Kyogo67 · 25/01/2026 05:55

I lived in Dubai for many years. My DD was born there and did her entire primary years in Dubai. We moved back to the UK for secondary school. It is an amazing lifestyle for young kids. They will love it. The activities after school, the weather and the fun things to do at weekends are great. For you - please don’t worry. Everyone is in the same boat as expats and don’t have their families, childhood friends, uni friends there. This means that people are very sociable and helpful. Mums at school and colleagues from your DH work will give you lots of tips, invite you out and invite you to BBQs etc. over time you will meet your own friends through your neighbours, pals at gym class or play dates your kids have. Honestly do not worry. Dubai is super safe and everyone who chooses to live there is there for a reason - good job opportunity, change of lifestyle, change or scene or chance to save for a few years . This means that people are generally more positive and want to make the most of their opportunity.
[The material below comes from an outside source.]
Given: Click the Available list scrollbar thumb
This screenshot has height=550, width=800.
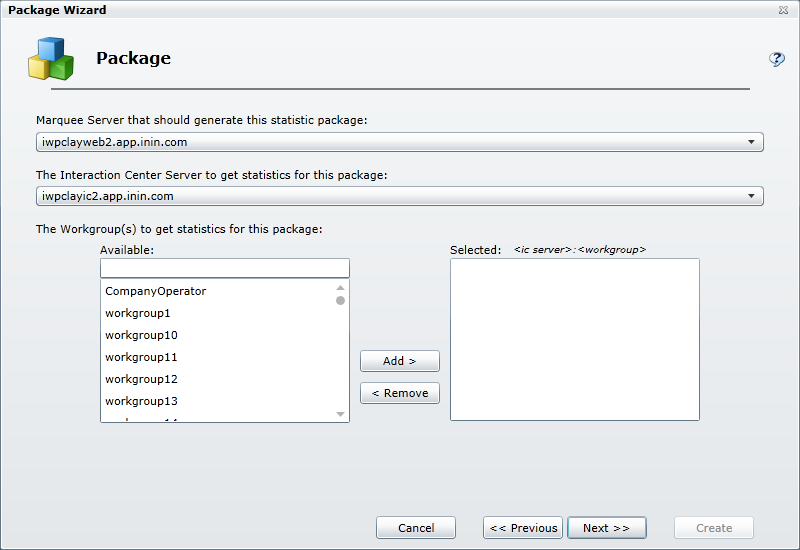Looking at the screenshot, I should click(x=340, y=300).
You don’t need to have an Instagram lifestyle and be a poser. You can meet nice friends and live the way you like. You will find the rhythm that suits you. Feeling nervous is totally normal. I moved there not knowing a single person and now have friends all over the world who I met during my time there.
its also fantastic for your kids. My DD had friends of so many nationalities. She became an amazing swimmer and basketball player. Academically she thrived at her school and the teachers were lovely.
Dont listen to all the scaremongering above . If you would like to ask me any questions feel free to message me. I also recommend joining some of the FB groups to get up to date tips on schools and communities.
i was there on holiday this month visiting friends and family. The traffic is really bad at peak times. It is really important to try and live not too far from school and work but esp school.
i wish you the best of luck on your adventure. You will be pleasantly surprised. I promise you. It’s a great opportunity for a few years for you all.

Kyogo67 · 25/01/2026 05:59

Re language comments above. 85% of population is expat so common language is English everywhere. Kids will learn some Arabic at school but don’t worry about language barrier. In government offices etc staff will also speak English and will appreciate a “good morning “ or “thank you” in Arabic but it’s not expected or needed at all. Staff in shops are expats from all over the world and will speak English. Don’t stress about that.